Authorities Deny Claims Ex-Minister’s Sister Buying Jarai Land

Local authorities on Tuesday denied claims by rights group Adhoc that they had helped Keat Kolney, sister of former Finance Minister Keat Chhon, buy farmland from about 50 ethnic Jarai families in Ratanakkiri province’s O’Yadaw district.

Adhoc workers and villagers said Monday that a middleman named Khin Sophal, cadastral chief of O’Yadaw district, had acted as an intermediary for Ms. Kolney, who has been locked in a legal battle over land with other Jarai families in the area for years.

“No the land is not for Keat Kolney,” Mr. Sophal said. “I am selling it to someone else” in Phnom Penh.

Currently, Mr. Sophal said he was preparing a total of 57 hec­tares of former Jarai land for a cassava plantation, which he will sell to a businessman in Phnom Penh he refused to name.

“We have paid $1,300 per hectare of land and it will be sold from $3,000 for cleared land to $3,500 for a cassava plantation,” Mr. Sophal said, adding that he planned to buy more land from Jarai families who had opted for private land titles last year.

Rights organizations have said that local officials had pushed the Jarai to opt for private land titles instead of community land titles last year, because the latter would take too long to acquire.

A community land title would have prevented the forests in Paknhai commune’s Lom village from being sold.

Chhay Thy, provincial coordinator for Adhoc in Ratanakkiri, said that investigations showed that the land in Lom village was being sold to Chhan Saphal, son of Keat Kolney, and her husband, Ministry of Land Management Secretary of State Chhan Saphan.

“Keat Kolney has a lot of power so that’s why she uses her name to buy the land for her son, [Mr. Saphal],” Mr. Thy said Tuesday.

Mr.

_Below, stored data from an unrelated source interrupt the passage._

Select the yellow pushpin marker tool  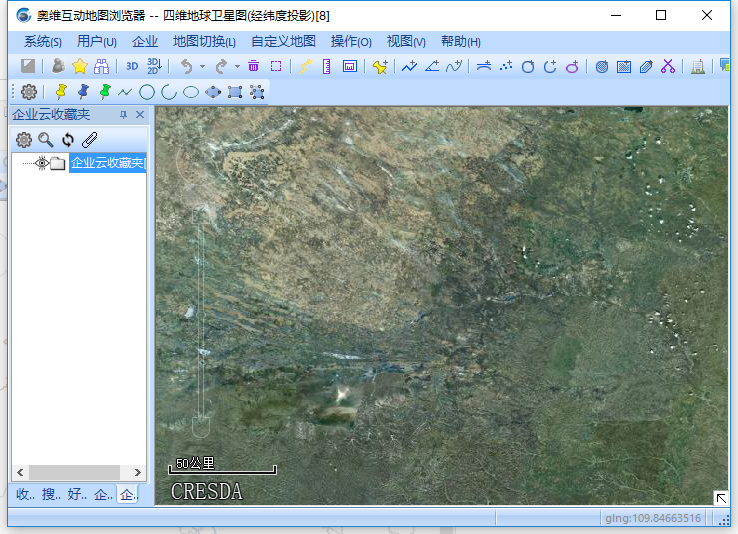click(x=61, y=92)
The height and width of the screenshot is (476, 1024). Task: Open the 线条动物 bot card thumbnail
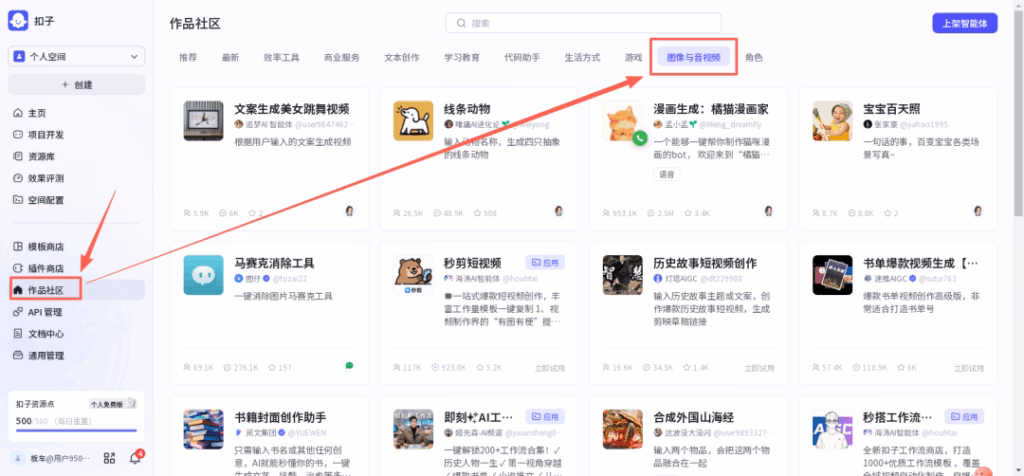tap(412, 119)
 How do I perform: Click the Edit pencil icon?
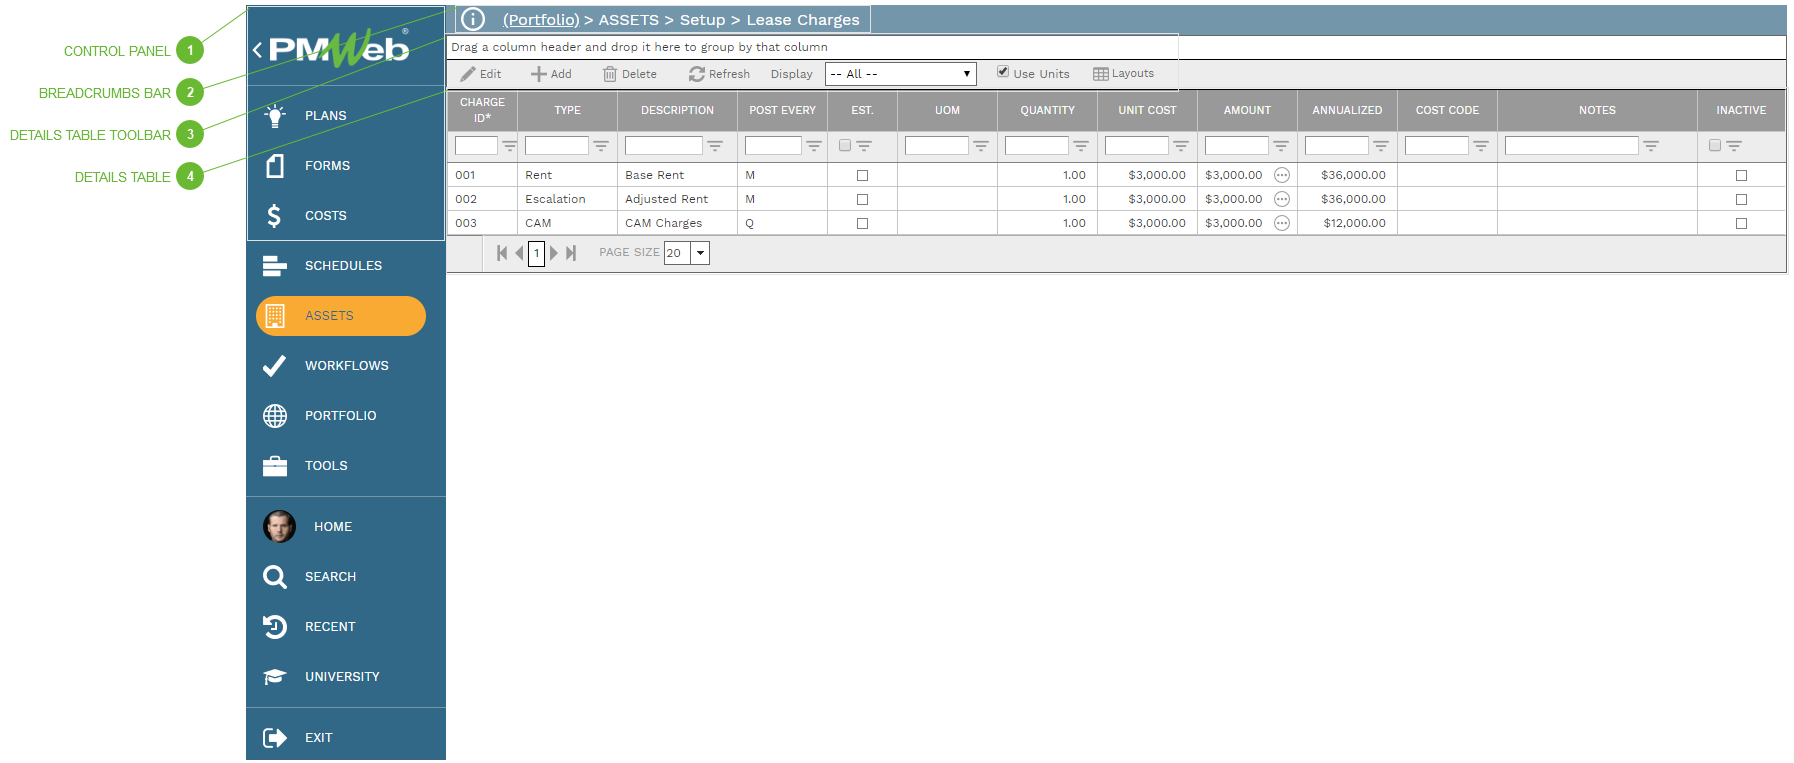pyautogui.click(x=468, y=74)
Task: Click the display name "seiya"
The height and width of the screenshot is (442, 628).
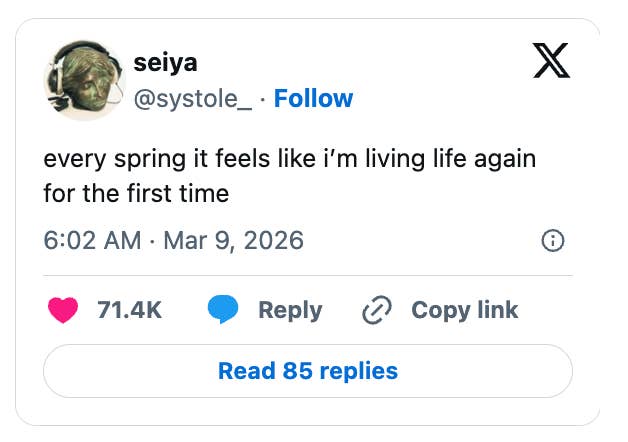Action: (x=165, y=63)
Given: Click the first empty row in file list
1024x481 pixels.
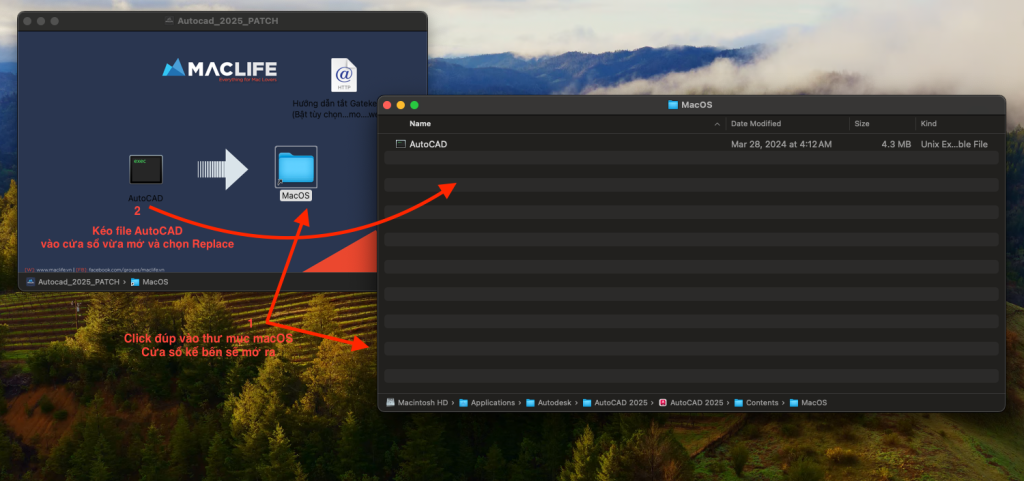Looking at the screenshot, I should point(690,158).
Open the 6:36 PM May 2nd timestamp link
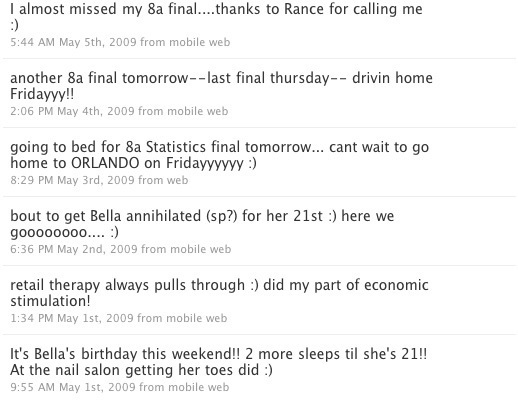 [x=74, y=249]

Thy also said that Ms. Kolney kept close relationships with government officials, who had already planned to sell the land on when they told the Jarai families to take private land titles.

“We have investigated and found that the authorities forced villagers to register for private land titles in order to buy their land at a low price and then sell it at a high price,” Mr. Thy said.

Ratanakkiri governor Pao Ham Phan, however, said that authorities had helped the families get private land titles because they were in need of money.

“Our authorities issued private land titles for the villagers because they [villagers] wanted to sell it for money,” he said Tuesday, adding that he had no personal relationship with Ms. Kolney.